Nevertheless, the high that accompanies injected cocaine is as short-lived as when the drug is snorted or smoked. This, of course, makes the user want more of the drug to experience that same high they had when first injecting cocaine, which in most cases is the first sign of addiction.


Probably the shortest effect injecting cocaine has on a user is the high itself. That short-term effect leads straight into the short-term lull that occurs before a user is addicted. Other short-term effects can include:

  • Dilated pupils
  • Track (needle) marks
  • Euphoria
  • Jumpiness
  • Nervousness
  • Paranoia
  • Anxiety
  • Accelerated heart rate
  • Extreme need for more of the drug


The usual appearances of any long-term drug user will show themselves in the long-term abuser who injects cocaine.

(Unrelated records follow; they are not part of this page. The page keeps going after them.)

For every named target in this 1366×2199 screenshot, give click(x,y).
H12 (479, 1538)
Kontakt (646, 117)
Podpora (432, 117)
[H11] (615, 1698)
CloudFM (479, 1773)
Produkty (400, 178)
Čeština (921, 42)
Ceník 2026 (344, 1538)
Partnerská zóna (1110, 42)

Appearing unkempt is one sign as well is agitation during periods of withdrawal. Other long-term effects can include:

  • Irritability
  • Physical thinness
  • Solitude/social withdrawal
  • Bruising from needle injections
  • Collapsed veins from needle injections.

No matter how cocaine is taken, it still remains a very potent, highly addictive and deadly drug similar to heroin.

Beyond the inherent dangers that go along with injecting cocaine, such as contracting hepatitis or HIV from unsanitary needles, to accidentally hitting an artery which could cause a person to bleed out, there always are the dangers of cocaine itself.

The drug obviously is not regulated, so in the long run, a user may not know exactly the potency of what they’re putting into their system, which is a recipe for potential death in and of itself. If you are struggling with cocaine addiction there are detox programs that can help you get the drugs out of your system.